Impact des réductions des émissions sur la pollution

Aurions-nous pu évité une telle pollution ?

Pour répondre à cette question, nous pourrions nous demander, par exemple, quel serait l'apport d'une limitation ou d'une interdiction des voitures. En fait, nous avons simulé des scénarios plus simples et plus théoriques, à l'aide du modèle numérique appelé CHIMERE que nous avons développé à l'Institut Pierre-Simon Laplace. Tout d'abord, nous considérons une simulation de référence, avec les émissions les plus probables pour l'année 2003. Puis, nous modifions ces simulations en utilisant des scénarios de réduction d'émissions.

Le premier scénario étudié prend en compte les émissions polluantes prévues pour 2010 : la question est donc de connaître les conséquences d'une vague de chaleur comme celle d'août 2003 si elle se reproduisait en août 2010. Pour les hypothèses d'émissions en 2010, on utilise les valeurs d'émissions promises par les États au niveau européen. En effet, suite au protocole de Göteborg, en 1999, la plupart des pays européens se sont engagés à baisser leurs émissions d'un certain taux. Typiquement, par rapport à 1999, la France s'est engagé à baisser ses émissions de dioxyde d'azote d'environ 40 %, et d'à peu près autant ses émissions de COV. On applique donc une baisse de 40 % aux émissions de 1999, comme si on était en 2010, pour le scénario d'août 2003.

Ceci est une vision future, mais quel aurait pu être l'impact, en 2003, de réductions d'émissions effectuées dans l'urgence ? L'expérience du premier octobre 1997 en Ile-de-France, mettant en place la circulation alternée, a selon les estimations, conduit à une baisse d'environ 20 % des émissions du trafic. En se basant sur ce chiffre, nous avons donc testé une baisse des émissions de 20 % sur toute l'Europe, sur toute la France ou sur la région parisienne.

Pour nos comparaisons, nous utilisons comme paramètre le nombre d'heures simulées du dépassement du seuil d'information (180 µg/m3, seuil réglementaire européen).

Pour la référence, pendant les quinze premiers jours d'août, la pollution à l'ozone est forte autour de l'Ile-de-France, avec beaucoup d'heures de dépassement du seuil d'information. Mais ce n'est pas la seule région concernée : la région marseillaise, la région de la plaine du Pô, l'Alsace et la vallée du Rhône sont également concernées par cette forte pollution.

* EXTRAIT DES DONNÉES

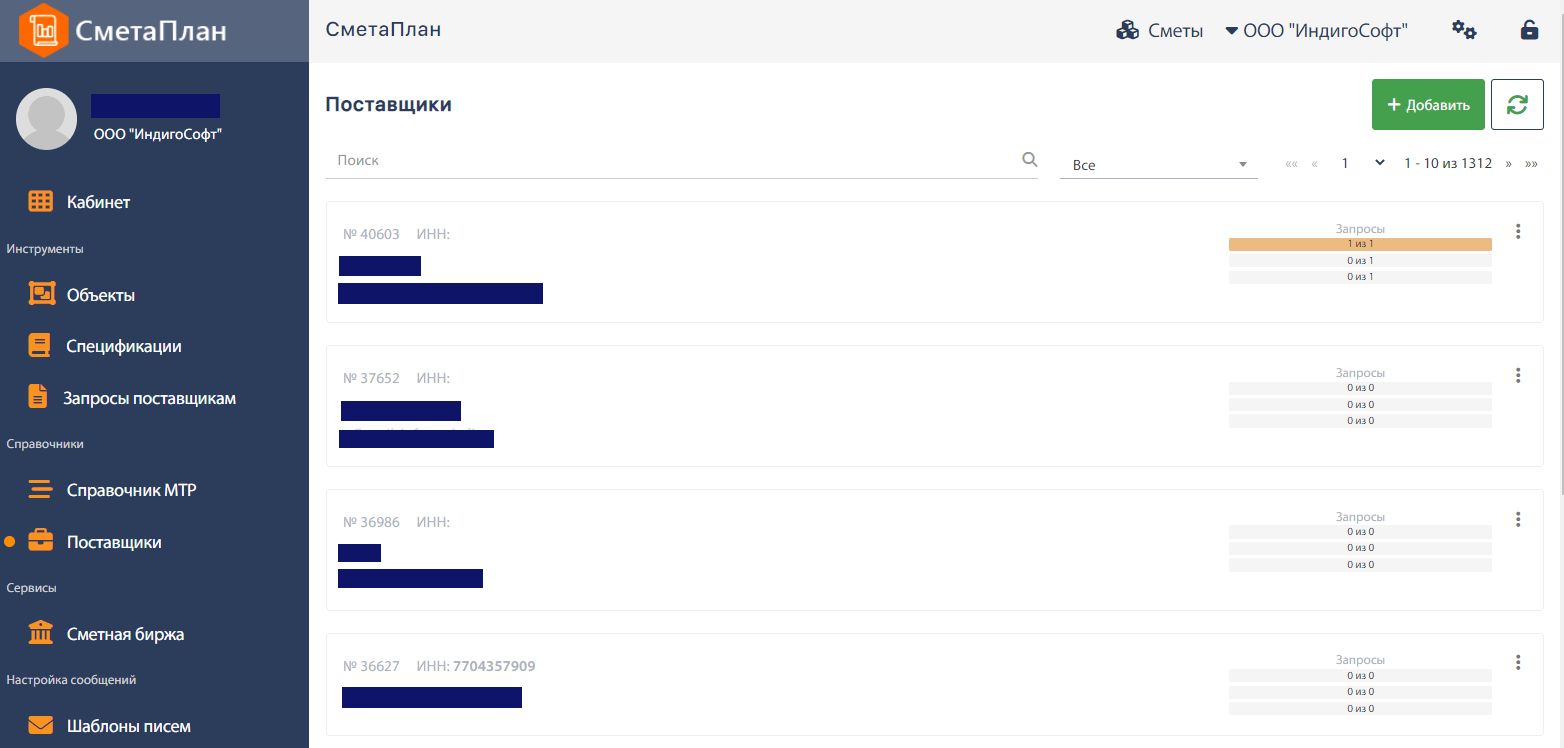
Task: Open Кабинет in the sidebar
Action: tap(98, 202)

* OBJECTIFS
- 1) Pour chacune des affirmations suivantes, dites si elle concorde avec le texte fourni, en répondant oui ou non et en citant les mots décisifs du texte. (a) Le modèle CHIMERE a été développé à l'Institut Pierre-Simon Laplace. (b) Le seuil d'information retenu est de 240 µg/m3. (c) La circulation alternée a été mise en place en Ile-de-France le premier octobre 1997.
- 2) Recopiez, s'il vous plaît, le passage du texte fourni situé entre « Pour répondre à » et « de réduction d'émissions. », inclus, en remplaçant « simulation de référence » par « simulation témoin ».
Les données n'ont aucun rôle dans ce travail.

* CORRIGÉ PAR TÂCHE
- 1)
(a) Oui : « à l'aide du modèle numérique appelé CHIMERE que nous avons développé à l'Institut Pierre-Simon Laplace ».
(b) Non : « 180 µg/m3, seuil réglementaire européen ».
(c) Oui : « L'expérience du premier octobre 1997 en Ile-de-France, mettant en place la circulation alternée ».

- 2)
Pour répondre à cette question, nous pourrions nous demander, par exemple, quel serait l'apport d'une limitation ou d'une interdiction des voitures. En fait, nous avons simulé des scénarios plus simples et plus théoriques, à l'aide du modèle numérique appelé CHIMERE que nous avons développé à l'Institut Pierre-Simon Laplace. Tout d'abord, nous considérons une simulation témoin, avec les émissions les plus probables pour l'année 2003. Puis, nous modifions ces simulations en utilisant des scénarios de réduction d'émissions.